XrdHttpExtReq should expose protocol used

[bbockelm]

In my external handler, I want to refuse certain actions unless they were done via HTTPS.

However, there's no way to determine whether the current request came in via HTTP or HTTPS. Can we add this as a field to the request?

[xrootd-dev]

Hi Brian, uhm, can't you check the DN ? f

…

On 12.11.17 10:38, Brian Bockelman wrote: In my external handler, I want to refuse certain actions unless they were done via HTTPS. However, there's no way to determine whether the current request came in via HTTP or HTTPS. Can we add this as a field to the request? — You are receiving this because you are subscribed to this thread. Reply to this email directly, view it on GitHub <#619>, or mute the thread <https://github.com/notifications/unsubscribe-auth/AD7Yjm5I6nwPsFo_u-CrAActXyRWu4Urks5s1rypgaJpZM4Qa0X3>. ------------------------------------------------------------------------ Use REPLY-ALL to reply to list To unsubscribe from the XROOTD-DEV list, click the following link: https://listserv.slac.stanford.edu/cgi-bin/wa?SUBED1=XROOTD-DEV&A=1

[bbockelm]

It's not a safe assumption that any DN is present, especially as we start to transition away from client certificates...

[ffurano]

Ok. Would it be fine for you to use SecEntity.prot and check for "http" or "https" into it ?
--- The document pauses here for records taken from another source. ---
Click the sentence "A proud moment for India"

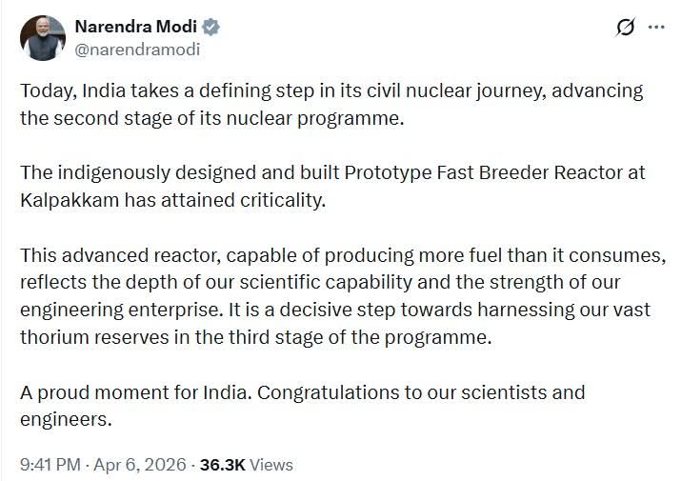click(126, 392)
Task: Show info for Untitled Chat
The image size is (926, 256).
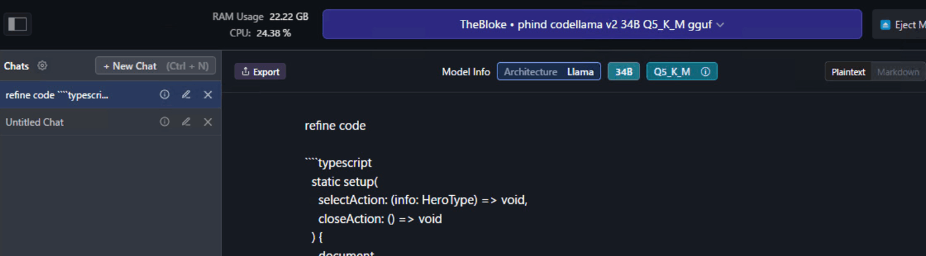Action: point(165,122)
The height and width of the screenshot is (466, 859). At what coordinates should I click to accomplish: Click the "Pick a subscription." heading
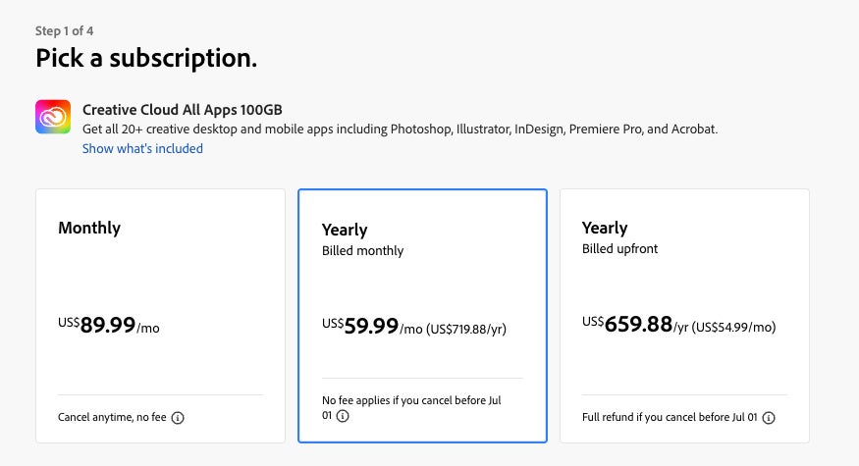(146, 58)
Please be aware that one can always use the self-redirection https->http

[bbockelm]

Yes, filling in SecEntity sounds like a very good idea.

I'm doing this to avoid:

• Using bearer tokens when working over HTTP (inherently insecure due to trivial MITM issues, particularly if we want to do this with write-based workflows).
• Avoid inadvertent "downgrades" from HTTPS to HTTP.